LISTED ENTRIES:
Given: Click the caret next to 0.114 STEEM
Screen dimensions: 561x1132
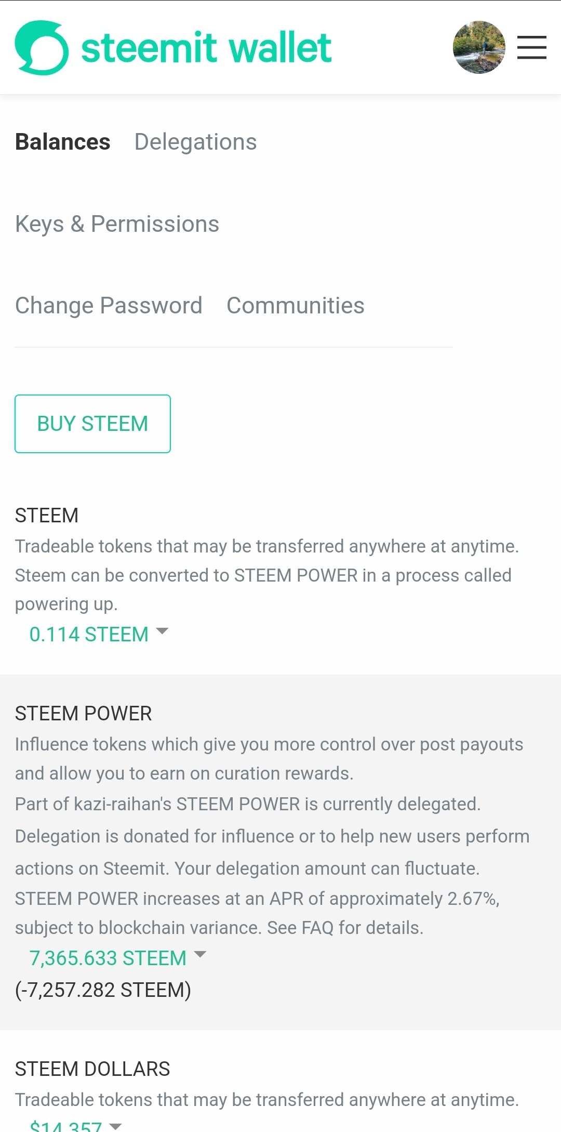Looking at the screenshot, I should point(163,631).
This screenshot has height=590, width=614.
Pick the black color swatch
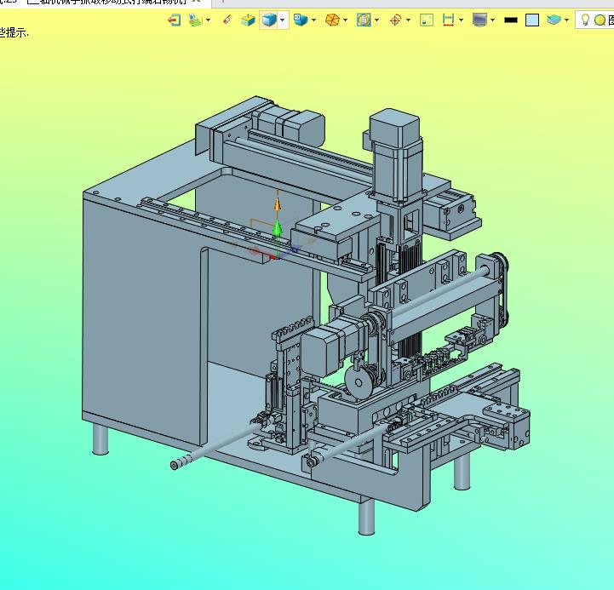pyautogui.click(x=511, y=20)

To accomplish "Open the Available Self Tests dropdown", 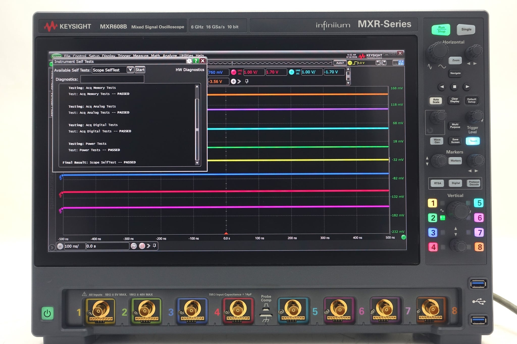I will (x=131, y=70).

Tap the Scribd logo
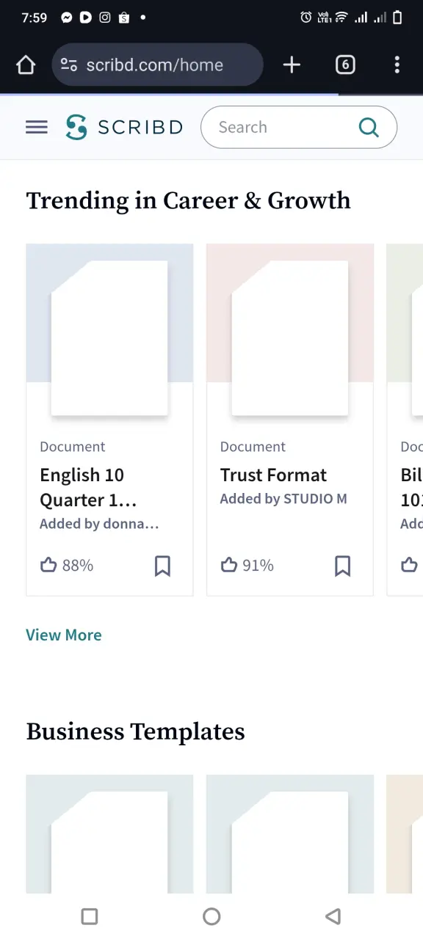[x=123, y=127]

WHAT IS BEING ASKED:
Can you return everything from the start of the entries down to the line that contains "pyautogui.click(x=511, y=20)", including both ends and leaving the pictures out of your answer?

OUTPUT OF THE EXERCISE:
Given: Click the caret next to 0.114 STEEM
Screen dimensions: 561x1132
Looking at the screenshot, I should point(163,631).
This screenshot has height=590, width=614.
Pick the black color swatch
pyautogui.click(x=511, y=20)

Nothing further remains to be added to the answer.